Research Software Lifecycle

The research software lifecycle provides a model for understanding the different phases encountered during the development of research software.

The research software lifecycle description used here was originally developed by the Infrastructures for Quality Research Software EOSC Task Force. This Task Force tried to achieve a common understanding on the processes in research software engineering to asses the research infrastructure needs. For this reason, the Task Force split into various subgroups investigating different aspects of the research software engineering process. SubGroup 1 of the Task Force took a closer look at the research software lifecycle, and reported its findings in the deliverable Research Software Lifecycle. The aim of this document was to illustrate the lifecycle of research software and how its instantiations for particular software projects are influenced by varying developer groups and their intentions.

Lifecycle Stages

The Research Software Lifecycle report nicely summarises the stages in the diagram - the software lifecycle within the wider research context (cycle). Below we cite heavily from this report, adding details where necessary, and provide links to relevant task pages.

It helps to consider the lifecycle of your research software project through the lens of a software management plan (SMP). A software management plan is a document that describes how the software will be developed, maintained, published, archived, etcetera. There are several guides available for writing a software management plan, such as the Practical guide to Software Management Plans.

Planning

🔍

A research question, a new service or feature request (e.g. data service, workflow automation) or tenders from funders (e.g. from EU) initiate the planning phase.

Planning research software development usually happens in the context of a student thesis (BSc, MSc, PhD), or for a larger research project including preparations of concrete scientific articles. Also new releases for longer running research software projects often trigger a “start over”.

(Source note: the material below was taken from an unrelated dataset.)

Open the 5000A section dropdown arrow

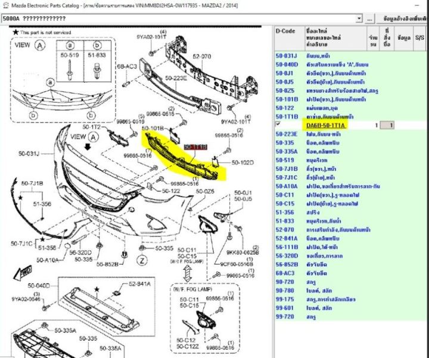point(358,18)
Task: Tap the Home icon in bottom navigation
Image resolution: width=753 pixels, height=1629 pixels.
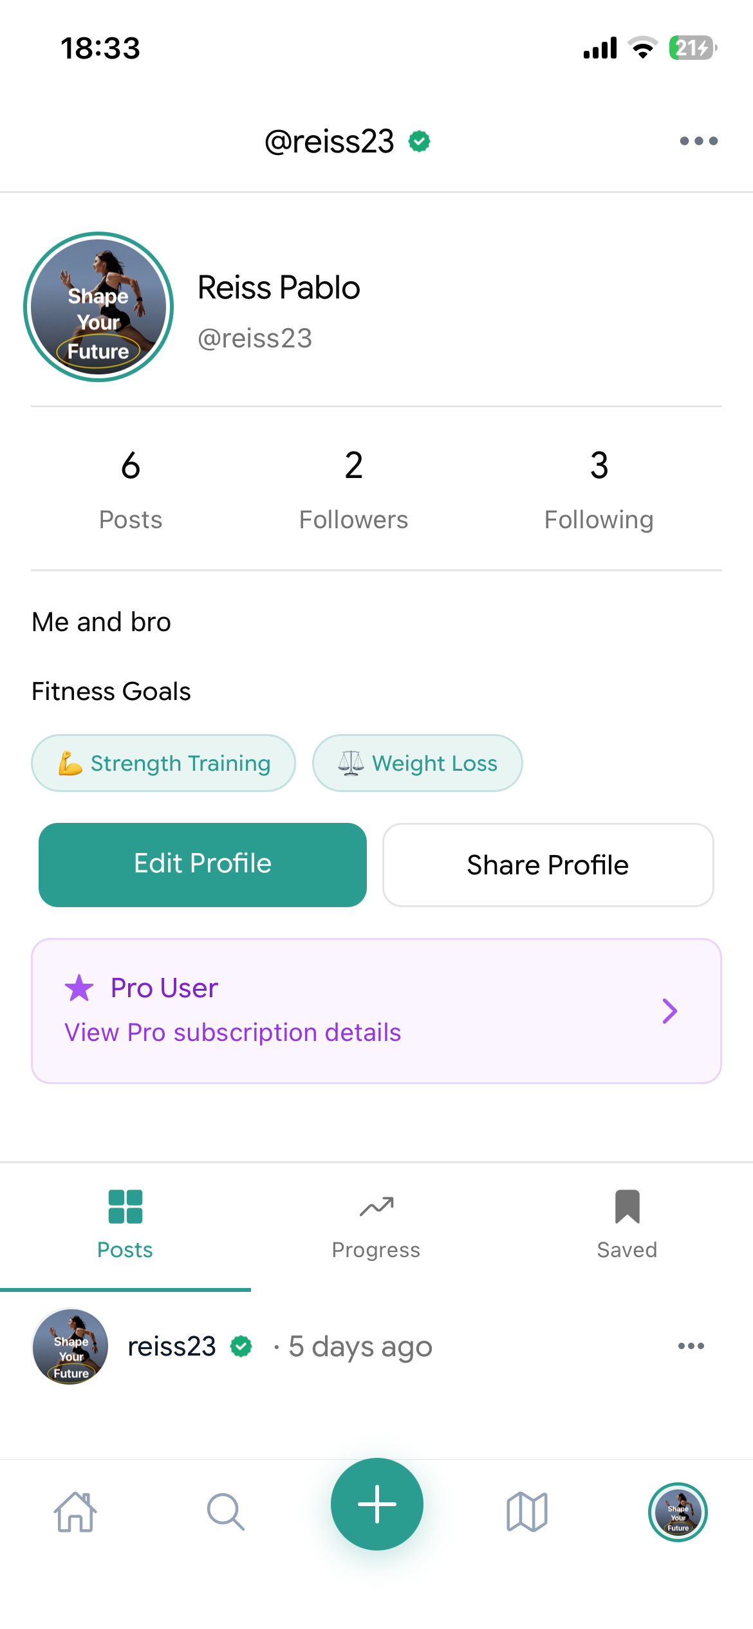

The planning stage can be facilitated by or include a requirements analysis (for all levels), a value proposition (for software products) or a market or community survey in order to understand the audience (for software products or platforms). Also a roadmap for the initial development and later stages can be instrumental.

Requirements

🔧 + 🔍

When the high-level research/organizational planning has been done, the software implementation phase starts. The first stage is to gather and/or analyse software requirements. This can be done in a more formal way, e.g. by using user stories, or in a more informal way, e.g. by discussing the requirements with the team members. This stage is usually done in close collaboration with the research team, to make sure the research question is well understood and the requirements are aligned with it. It may include the following activities:

Requirements analysis: Identify the functional and non-functional requirements of the software.
User stories: Create user stories to capture the requirements from the user’s perspective.
Use cases: Define use cases to describe how the software will be used in practice.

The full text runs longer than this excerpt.